| Dataset extract |
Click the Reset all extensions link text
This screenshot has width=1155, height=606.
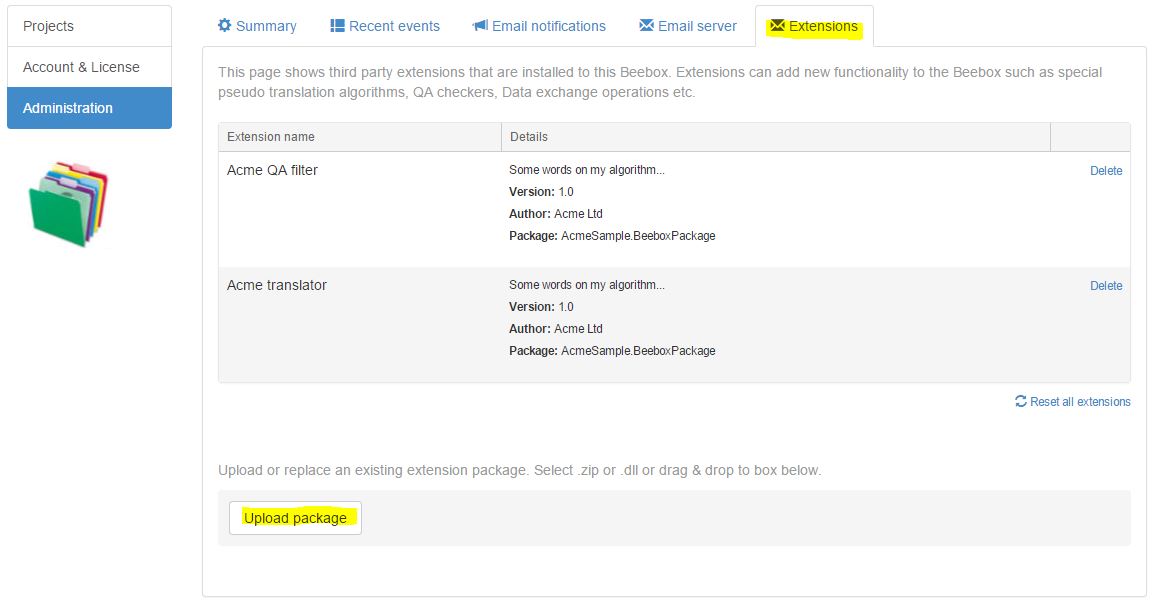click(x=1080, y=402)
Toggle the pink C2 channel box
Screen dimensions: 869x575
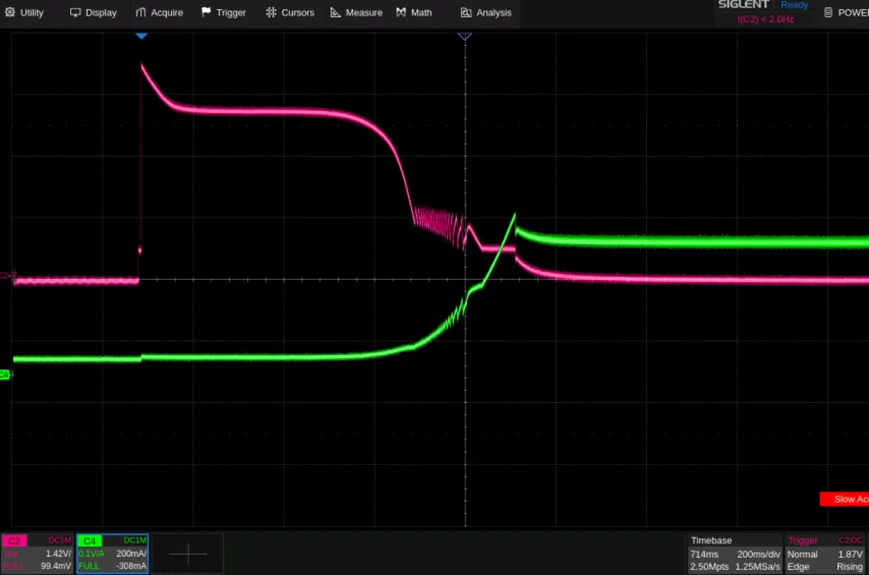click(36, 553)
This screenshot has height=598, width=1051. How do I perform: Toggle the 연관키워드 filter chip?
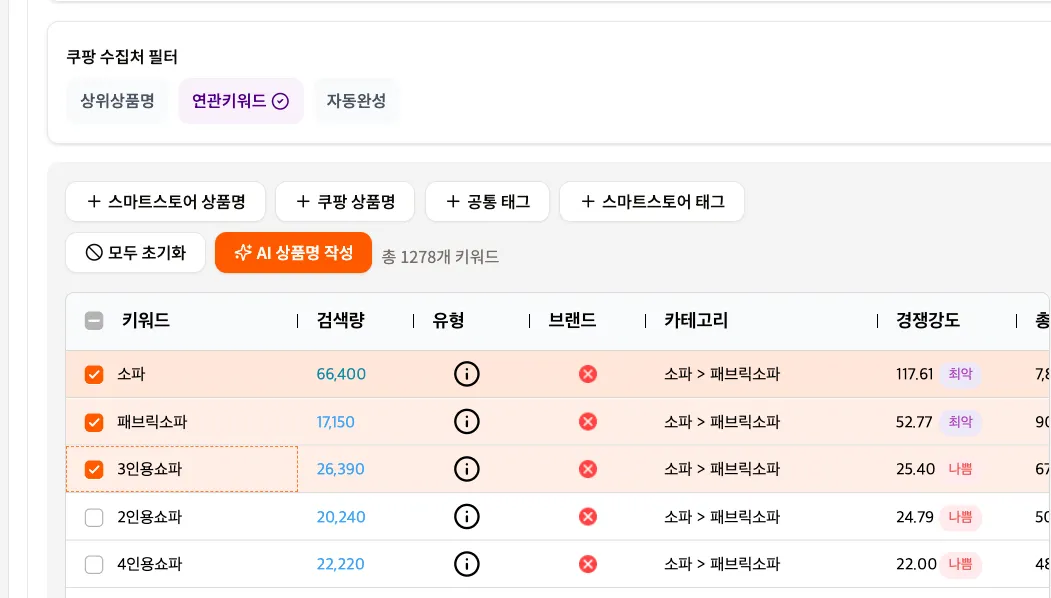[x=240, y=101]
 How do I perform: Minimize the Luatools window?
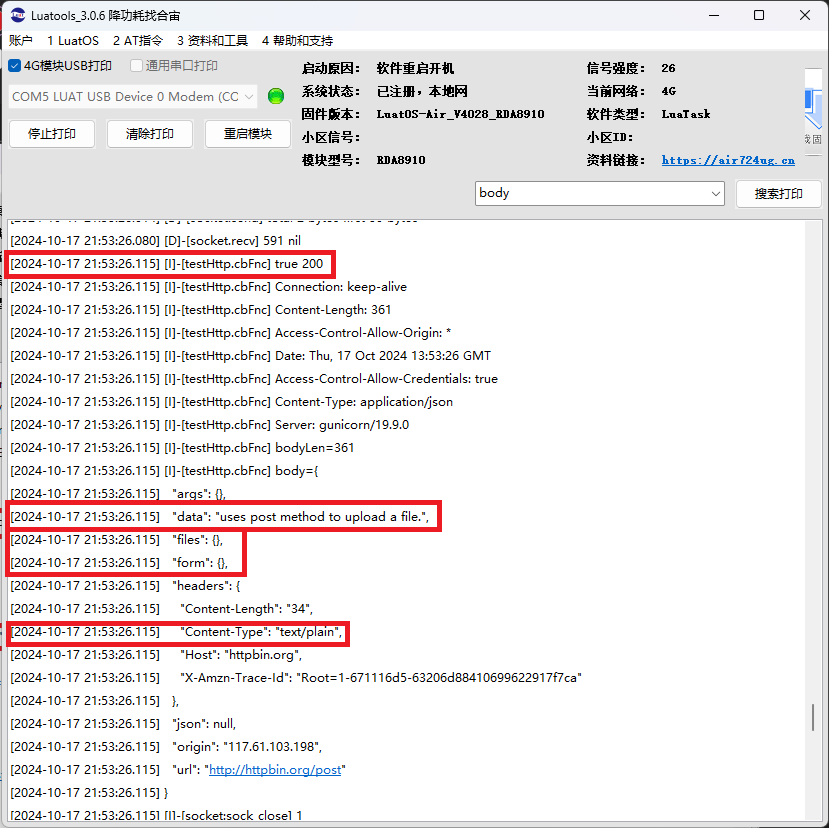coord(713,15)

| What you have to do |
Reproduce all four items above verbatim, omitting the pictures.

| Exercise output |
Click the Reset all extensions link text
This screenshot has width=1155, height=606.
click(x=1080, y=402)
Toggle the pink C2 channel box
Screen dimensions: 869x575
click(36, 553)
This screenshot has height=598, width=1051. How do I perform: Toggle the 연관키워드 filter chip?
[x=240, y=101]
 How do I perform: Minimize the Luatools window?
coord(713,15)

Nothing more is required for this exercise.